Polecenie: Proszę zmienić „screenshot” na „image” we wpisach od wiersza z „At what (x,y)” aż do końca wpisów włącznie i podać te wpisy ponownie, resztę pozostawiając bez zmian. Obrazy należy pominąć.

Wybrane dane:
☆ ☆ ☆ ☆ ☆ ☆ ☆
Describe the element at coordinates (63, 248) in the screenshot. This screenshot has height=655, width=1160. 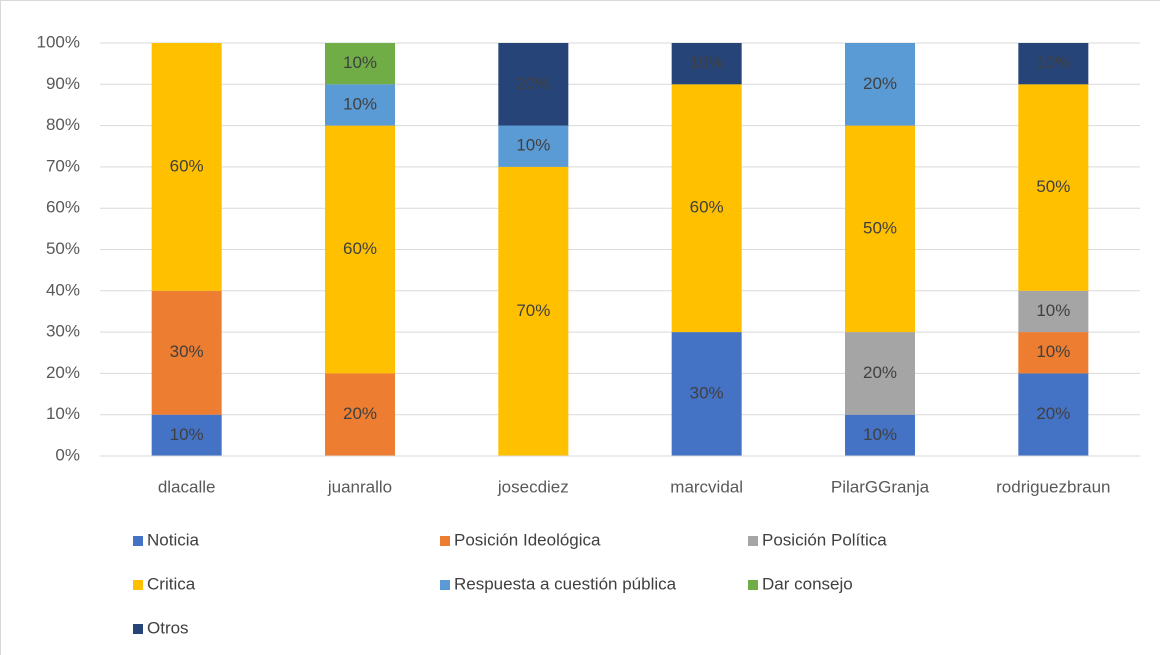
I see `y-tick-label: 50%` at that location.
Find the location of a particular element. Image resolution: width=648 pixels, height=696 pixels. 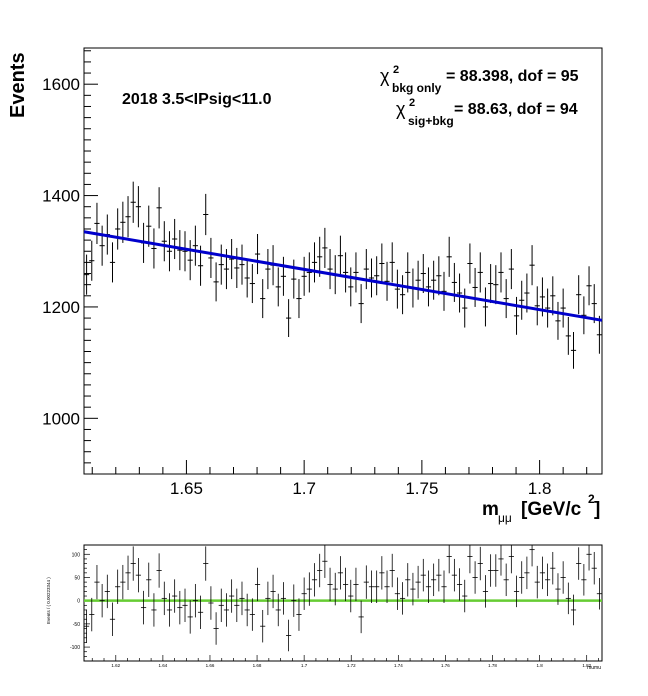

main-x-axis-label: m μμ [GeV/c 2 ] is located at coordinates (541, 508).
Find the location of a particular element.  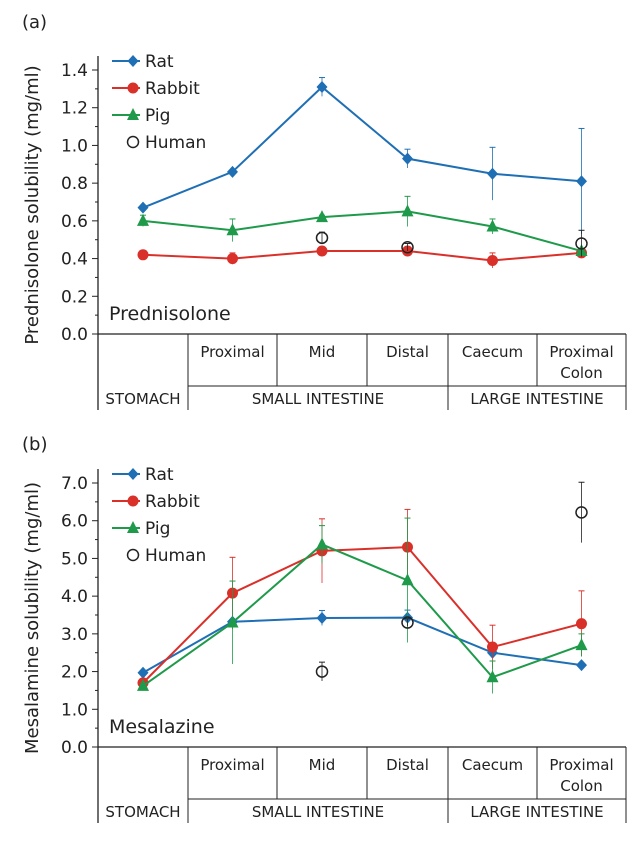

y-axis-label: Mesalamine solubility (mg/ml) is located at coordinates (32, 618).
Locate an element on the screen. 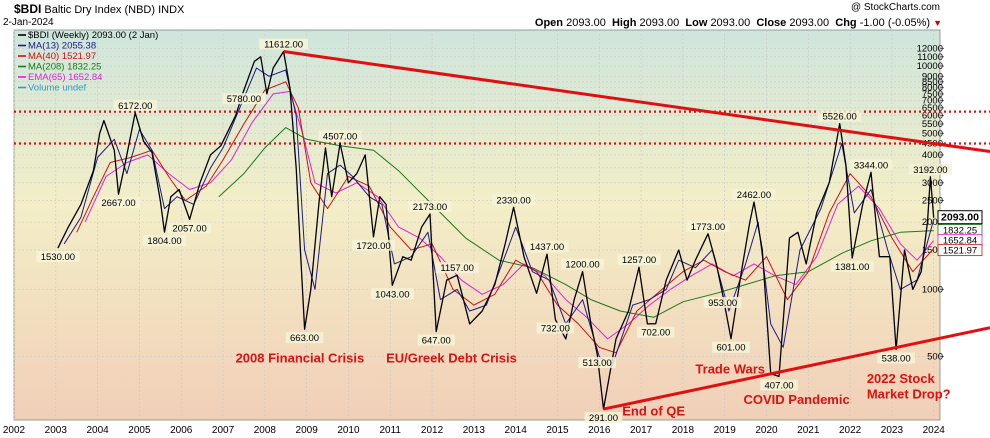 The width and height of the screenshot is (990, 438). annotation-text: Market Drop? is located at coordinates (909, 394).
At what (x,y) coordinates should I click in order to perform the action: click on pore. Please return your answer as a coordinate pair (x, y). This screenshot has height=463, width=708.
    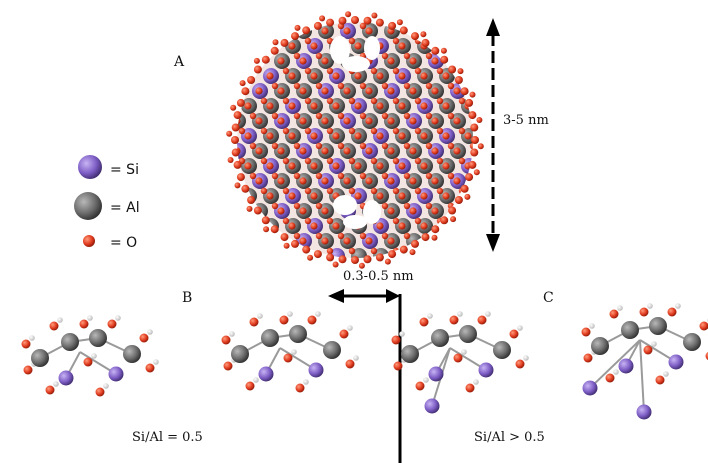
    Looking at the image, I should click on (340, 50).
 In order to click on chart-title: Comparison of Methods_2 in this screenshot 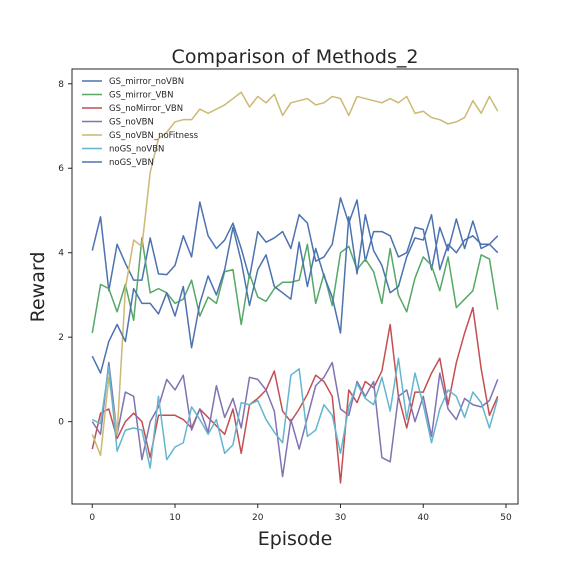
☆ ☆ ☆ ☆ ☆ ☆ ☆
Rozwiązanie zadania:
At what (x,y) coordinates should I click in order to perform the action: click on pore. Please return your answer as a coordinate pair (x, y). This image has height=463, width=708.
    Looking at the image, I should click on (340, 50).
 In order to click on chart-title: Comparison of Methods_2 in this image 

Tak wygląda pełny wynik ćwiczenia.